ちょうど3年前の2016年4月12日、日本全国に衝撃が走った。
米Billboard 200で、BABYMETALの2ndアルバム『Metal Resistance』が39位となり、日本人として坂本九以来53年ぶりにTOP40に入ったのである。
前作『BABYMETAL』が、2014年12月ごろ、Billboardのワールドアルバム部門で1位となり、ワールドアーティストとして年間5位にランクされたとき、一部マスコミが大騒ぎした。しかし、すぐにワールド部門は、ケルト音楽やインド、K-POPといったアメリカ人にとってのエスニック音楽、輸入盤扱いのマイナー部門であることがネットで拡散され、鎮静化した。

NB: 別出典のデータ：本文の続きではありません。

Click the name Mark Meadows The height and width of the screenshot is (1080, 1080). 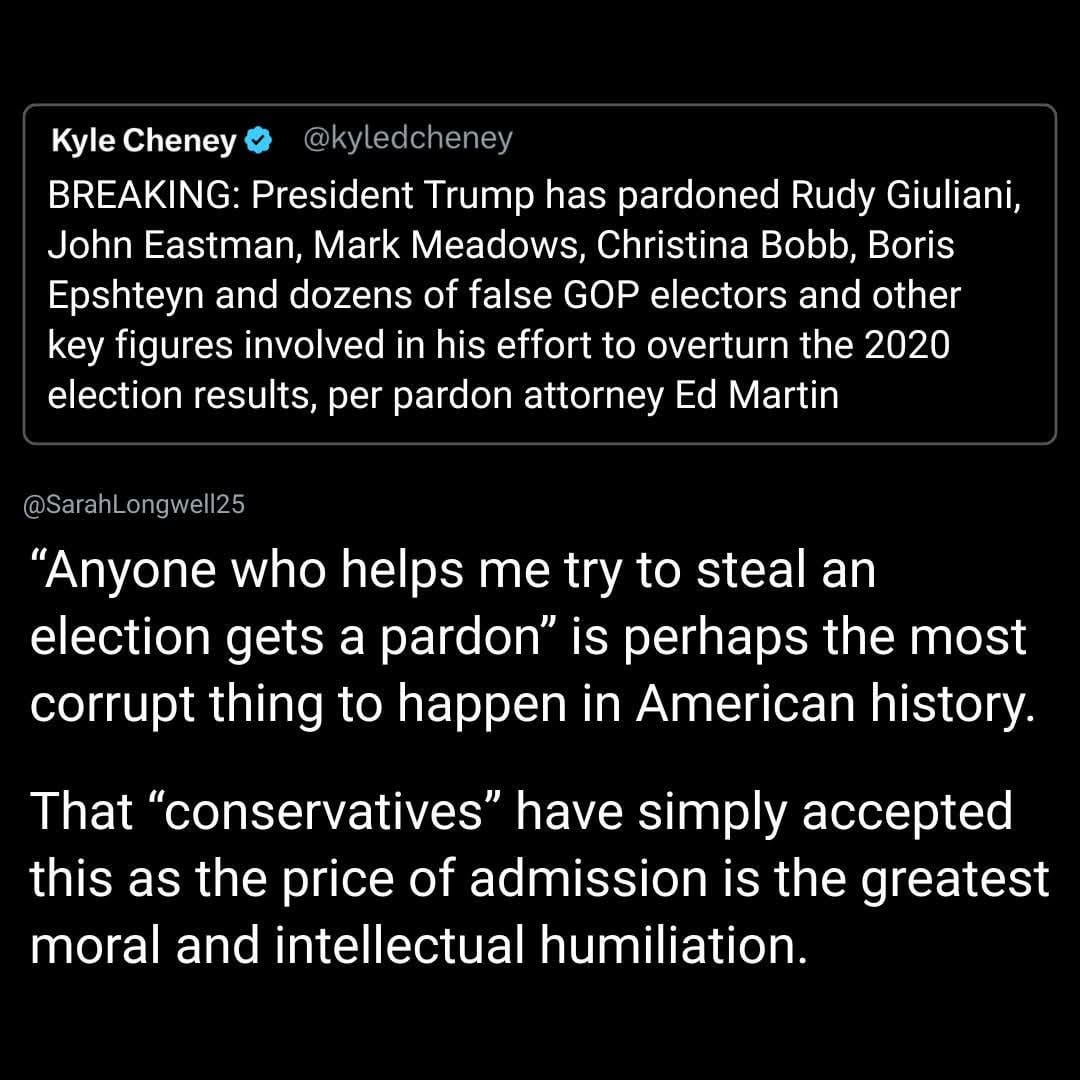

その際、本当に評価が決まるのはアルバム総合部門であるBillboard 200であり、『BABYMETAL』は187位であることも周知されていた。
当時、日本人でBillboard 200に入ったアーティストは2014年のBABYMETALを含めて13組いた。
最高位は坂本九の『Sukiyaki and Other Japanese Hits』の14位だったが、ロックバンドとしては1986年のLOUDNESS『Lightning Strikes』の64位(前年の『Thunder in the East』は74位)が最高位で、1980年のYMO『Yellow Magic Orchestra』は81位、2008年のDIR EN GREY『Uroboros』の114位がこれに次いでいた。

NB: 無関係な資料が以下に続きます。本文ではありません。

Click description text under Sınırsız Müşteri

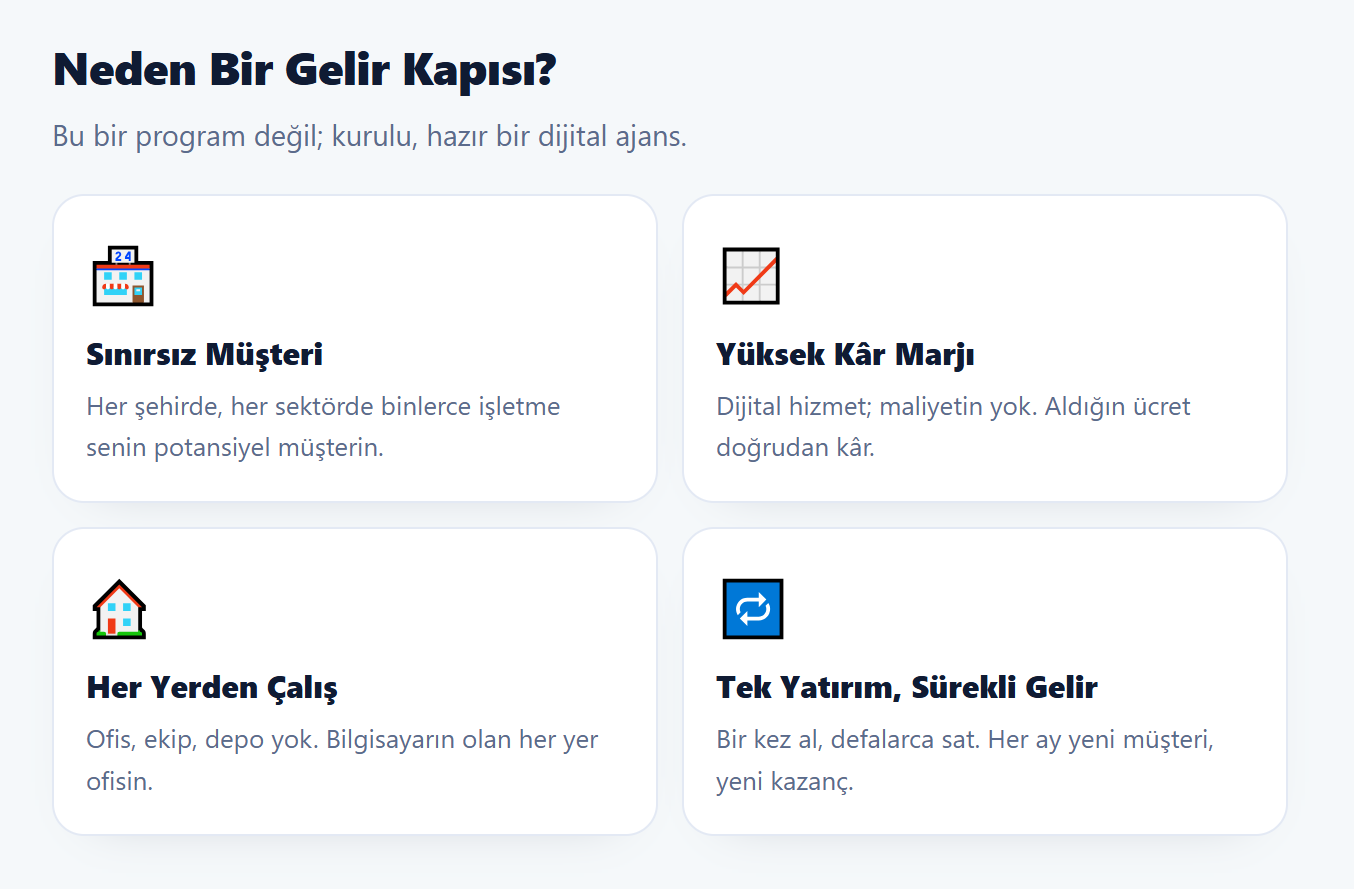click(324, 427)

オノ・ヨーコを除く女性アーティストだと、2009年の宇多田ヒカル『This is the One』が69位、2014年のチボマット『Hotel Valentine』が168位といった状況だった。
BABYMETALの新作は、少なくとも前作の187位を上回るだろうが、ファンとしては100位以内、できればLOUDNESSの記録を超えたらいいなという程度に思っていた。
それが、前日深夜の第一報では38位という情報が流れ、翌日正式に発表されたのは39位だった。
坂本九以来、53年ぶりのトップ40入り。
この「トップ40」という言い方はBABYMETALの39位に合わせたものではなく、200位以内が「ランクイン圏内」であるのと同じように、40位以内は「上位圏内」という意味合いだった。
ビルボード始まって以来、日本人でその範疇に入れたのは、1963年の坂本九ただ一人だけだったのであり、その意味で2016年のBABYMETALが39位に入ったのは、メイトも予想しなかった、日本の大衆音楽市場、歴史的なできごとだったのである。
これでBABYMETALとは何かを、「坂本九以来53年ぶり」という枕詞とともに、家族、クラスメート、同僚などに胸を張って伝えられるようになった。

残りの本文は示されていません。